At the same time, as Larsen visited the Marysville Rotary luncheon on Aug. 24, he expressed his optimism that the divisions within government could be healed, to help heal the country and its economy in turn.
“In a poll of words that people used to describe the recent debt deal negotiations, the words ‘stupid,’ disgusting,’ ‘disappointing and ‘frustrating’ came up,” Larsen told his audience. “Those are the same words I’d use.”
After repeating a joke he’d heard that “the light at the end of the tunnel has been turned off,” Larsen grew serious as he criticized those in government whom he believed have “worked to keep that light turned off.”
Larsen advocated the view that government must be actively involved in fostering investments in infrastructure and education, and that elected officials can’t afford to wait for the economy to right itself. He cited the replacement of the USS Abraham Lincoln with the USS Nimitz at Naval Station Everett, as well as Boeing recently securing the Department of Defense’s “super-tanker” contract, as examples of how he and his fellow legislators have worked to attract and retain jobs in the local area.
Larsen likewise emphasized the importance of a six-year transportation bill to help out local engineers and contractors, in addition to improving traffic throughout the area, but he warned that the bill that’s set to pass Congress could cost Washington state alone close to 8,300 jobs next year. He touted federal funding of transportation infrastructure as having a historic precedent.
“Not only does it decrease the costs of transportation, but it also creates jobs and economic opportunities,” Larsen said. “Direct private sector investments can supplement the gas tax, but they can’t substitute for it. Simply maintaining our infrastructure will cost $60 billion. We have 108 separate federal accounts for these funds that need to be consolidated to make their use more flexible.”
Among Larsen’s transportation investment priorities are the state’s ferry system, which he classified as the largest in the country, as well as improving highway safety and freight mobility. He went on to acknowledge that he supports the “coal train” to which a number of community members, including Marysville Mayor Jon Nehring, have already objected.
“We’re already pulling coal through that corridor into Canada,” Larsen said. “Questions about emergency access and the timing of trains on the roads affected are legitimate issues that need to be addressed, but I’d rather export American commodities than American jobs.”

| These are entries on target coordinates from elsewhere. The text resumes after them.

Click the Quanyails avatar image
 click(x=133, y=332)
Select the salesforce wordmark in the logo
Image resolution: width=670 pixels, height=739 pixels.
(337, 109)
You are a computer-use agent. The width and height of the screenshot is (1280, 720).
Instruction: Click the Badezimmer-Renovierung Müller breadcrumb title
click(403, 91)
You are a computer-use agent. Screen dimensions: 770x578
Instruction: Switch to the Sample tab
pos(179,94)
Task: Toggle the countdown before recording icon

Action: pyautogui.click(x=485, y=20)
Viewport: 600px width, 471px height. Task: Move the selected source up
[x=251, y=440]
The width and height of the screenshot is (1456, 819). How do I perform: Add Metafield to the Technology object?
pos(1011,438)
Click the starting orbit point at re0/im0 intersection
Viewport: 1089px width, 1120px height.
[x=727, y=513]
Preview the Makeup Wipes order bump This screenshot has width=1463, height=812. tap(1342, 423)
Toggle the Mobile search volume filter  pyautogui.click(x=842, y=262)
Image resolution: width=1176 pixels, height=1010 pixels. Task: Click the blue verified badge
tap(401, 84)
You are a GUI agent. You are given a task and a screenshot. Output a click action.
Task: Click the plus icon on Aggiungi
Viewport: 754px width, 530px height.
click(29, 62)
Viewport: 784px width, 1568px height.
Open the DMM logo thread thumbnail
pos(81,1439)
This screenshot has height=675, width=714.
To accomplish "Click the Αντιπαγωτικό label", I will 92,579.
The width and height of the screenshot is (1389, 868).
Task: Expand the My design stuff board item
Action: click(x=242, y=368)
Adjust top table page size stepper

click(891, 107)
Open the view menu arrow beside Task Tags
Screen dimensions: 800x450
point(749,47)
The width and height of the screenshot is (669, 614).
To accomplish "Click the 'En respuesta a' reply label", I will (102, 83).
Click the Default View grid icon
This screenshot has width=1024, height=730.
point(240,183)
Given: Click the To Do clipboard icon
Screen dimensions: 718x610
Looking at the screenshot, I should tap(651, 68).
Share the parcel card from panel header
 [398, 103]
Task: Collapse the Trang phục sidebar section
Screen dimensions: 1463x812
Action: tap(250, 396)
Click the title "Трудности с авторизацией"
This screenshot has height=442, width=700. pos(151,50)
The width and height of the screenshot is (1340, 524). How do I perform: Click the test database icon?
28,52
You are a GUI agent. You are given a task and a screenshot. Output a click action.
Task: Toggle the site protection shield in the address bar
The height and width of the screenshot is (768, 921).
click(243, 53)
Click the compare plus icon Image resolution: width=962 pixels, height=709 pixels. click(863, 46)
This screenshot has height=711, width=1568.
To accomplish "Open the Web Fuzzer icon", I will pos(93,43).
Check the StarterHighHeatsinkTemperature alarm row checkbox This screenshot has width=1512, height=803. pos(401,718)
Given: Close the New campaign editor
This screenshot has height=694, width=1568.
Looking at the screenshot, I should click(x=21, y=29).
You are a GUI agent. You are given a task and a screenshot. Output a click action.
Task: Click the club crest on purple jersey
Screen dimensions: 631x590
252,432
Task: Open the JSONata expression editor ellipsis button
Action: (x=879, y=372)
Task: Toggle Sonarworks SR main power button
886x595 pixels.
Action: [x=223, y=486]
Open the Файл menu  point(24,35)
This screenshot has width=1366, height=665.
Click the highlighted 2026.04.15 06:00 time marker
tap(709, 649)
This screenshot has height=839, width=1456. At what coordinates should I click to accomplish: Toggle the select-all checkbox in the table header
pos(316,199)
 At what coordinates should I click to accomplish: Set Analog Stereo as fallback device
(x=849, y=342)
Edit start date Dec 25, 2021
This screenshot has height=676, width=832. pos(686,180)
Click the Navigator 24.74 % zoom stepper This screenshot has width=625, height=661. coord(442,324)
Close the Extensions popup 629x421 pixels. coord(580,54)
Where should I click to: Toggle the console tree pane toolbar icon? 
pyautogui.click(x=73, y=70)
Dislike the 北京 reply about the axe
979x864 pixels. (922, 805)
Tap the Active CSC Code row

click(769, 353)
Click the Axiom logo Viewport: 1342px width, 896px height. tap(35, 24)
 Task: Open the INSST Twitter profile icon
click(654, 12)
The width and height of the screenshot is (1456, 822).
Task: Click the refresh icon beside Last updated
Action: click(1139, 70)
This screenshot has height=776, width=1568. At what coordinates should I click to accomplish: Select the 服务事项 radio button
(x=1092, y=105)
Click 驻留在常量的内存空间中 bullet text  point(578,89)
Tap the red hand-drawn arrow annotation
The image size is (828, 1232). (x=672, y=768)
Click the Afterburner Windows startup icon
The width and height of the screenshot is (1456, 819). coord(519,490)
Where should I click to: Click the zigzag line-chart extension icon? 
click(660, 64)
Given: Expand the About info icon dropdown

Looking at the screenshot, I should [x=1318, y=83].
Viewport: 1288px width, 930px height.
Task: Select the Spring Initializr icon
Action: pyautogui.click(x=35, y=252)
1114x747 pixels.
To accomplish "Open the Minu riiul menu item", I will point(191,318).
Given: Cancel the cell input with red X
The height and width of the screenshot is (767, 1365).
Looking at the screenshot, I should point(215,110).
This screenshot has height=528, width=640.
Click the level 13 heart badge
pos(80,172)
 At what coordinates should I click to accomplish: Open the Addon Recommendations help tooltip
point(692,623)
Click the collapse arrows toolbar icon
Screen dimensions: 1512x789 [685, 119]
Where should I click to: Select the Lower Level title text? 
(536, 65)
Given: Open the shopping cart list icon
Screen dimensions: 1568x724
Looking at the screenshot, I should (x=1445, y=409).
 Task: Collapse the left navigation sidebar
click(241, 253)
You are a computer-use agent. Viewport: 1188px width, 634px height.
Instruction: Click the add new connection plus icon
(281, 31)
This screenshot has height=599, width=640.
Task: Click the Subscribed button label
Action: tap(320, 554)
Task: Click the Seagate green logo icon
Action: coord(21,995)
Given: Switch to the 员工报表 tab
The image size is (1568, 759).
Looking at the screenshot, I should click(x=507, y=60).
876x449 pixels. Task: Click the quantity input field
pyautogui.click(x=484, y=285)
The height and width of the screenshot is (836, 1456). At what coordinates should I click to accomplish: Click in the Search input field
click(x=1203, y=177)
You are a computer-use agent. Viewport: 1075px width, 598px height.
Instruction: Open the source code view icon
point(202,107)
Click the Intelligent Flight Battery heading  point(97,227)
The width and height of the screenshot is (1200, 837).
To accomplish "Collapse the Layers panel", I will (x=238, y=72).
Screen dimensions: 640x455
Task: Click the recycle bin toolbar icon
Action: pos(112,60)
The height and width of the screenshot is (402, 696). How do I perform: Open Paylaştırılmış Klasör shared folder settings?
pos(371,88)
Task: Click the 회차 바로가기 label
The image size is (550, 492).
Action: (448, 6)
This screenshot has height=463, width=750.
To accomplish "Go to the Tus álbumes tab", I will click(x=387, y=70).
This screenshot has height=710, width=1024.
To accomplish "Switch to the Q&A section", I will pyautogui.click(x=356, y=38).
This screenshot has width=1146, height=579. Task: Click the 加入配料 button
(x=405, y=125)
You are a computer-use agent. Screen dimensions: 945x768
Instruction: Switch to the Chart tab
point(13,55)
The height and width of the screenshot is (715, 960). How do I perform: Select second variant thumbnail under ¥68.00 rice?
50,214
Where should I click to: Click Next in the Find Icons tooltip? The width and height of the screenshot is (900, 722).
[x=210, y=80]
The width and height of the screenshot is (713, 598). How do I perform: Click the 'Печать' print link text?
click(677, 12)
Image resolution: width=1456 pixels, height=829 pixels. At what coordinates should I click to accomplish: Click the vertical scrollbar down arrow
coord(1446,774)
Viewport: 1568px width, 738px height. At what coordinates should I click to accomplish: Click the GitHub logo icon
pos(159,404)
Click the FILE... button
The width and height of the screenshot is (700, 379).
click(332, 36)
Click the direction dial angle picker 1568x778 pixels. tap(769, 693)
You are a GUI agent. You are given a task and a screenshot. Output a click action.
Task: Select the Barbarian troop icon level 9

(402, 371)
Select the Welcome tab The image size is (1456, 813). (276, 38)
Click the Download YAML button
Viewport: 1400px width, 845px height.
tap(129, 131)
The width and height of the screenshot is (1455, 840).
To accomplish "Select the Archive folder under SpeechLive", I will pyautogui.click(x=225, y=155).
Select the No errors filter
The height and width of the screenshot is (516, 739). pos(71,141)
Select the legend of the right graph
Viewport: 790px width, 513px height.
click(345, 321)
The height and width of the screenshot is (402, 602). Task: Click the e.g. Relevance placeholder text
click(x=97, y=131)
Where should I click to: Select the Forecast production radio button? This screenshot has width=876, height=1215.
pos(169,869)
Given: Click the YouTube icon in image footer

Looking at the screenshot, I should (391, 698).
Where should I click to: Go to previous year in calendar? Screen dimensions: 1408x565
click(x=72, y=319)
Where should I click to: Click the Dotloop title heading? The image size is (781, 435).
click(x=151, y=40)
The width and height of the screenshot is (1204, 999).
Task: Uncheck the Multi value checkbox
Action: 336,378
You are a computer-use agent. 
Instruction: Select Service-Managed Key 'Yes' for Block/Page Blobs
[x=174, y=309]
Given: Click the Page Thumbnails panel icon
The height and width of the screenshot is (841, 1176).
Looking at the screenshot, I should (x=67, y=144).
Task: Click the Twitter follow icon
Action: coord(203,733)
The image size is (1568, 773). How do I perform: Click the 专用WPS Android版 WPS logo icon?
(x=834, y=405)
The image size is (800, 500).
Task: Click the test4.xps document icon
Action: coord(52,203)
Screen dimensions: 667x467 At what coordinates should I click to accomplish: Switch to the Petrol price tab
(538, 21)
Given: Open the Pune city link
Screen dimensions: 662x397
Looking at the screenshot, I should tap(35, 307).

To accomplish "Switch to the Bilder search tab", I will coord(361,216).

When one attendee asked Larsen to assign President Barack Obama with a letter grade for his performance, Larsen gave him an “incomplete.”
“So you’re saying he’s failing,” the attendee said.
“No,” Larsen said. “An incomplete means that class isn’t over yet. All of you will get to decide his grade next year. I care more about my grade,” he chuckled, drawing laughter from the crowd.
Marysville’s Steve Fulton and Lake Stevens’ Jordan Brady both voiced doubts about America’s future, which Larsen sought to allay by recalling the number of previous crises that the country has weathered.
“It’s bad now, but it’s not as bad as it once was,” Larsen said. “If you don’t think you can improve things, you shouldn’t be in Congress.”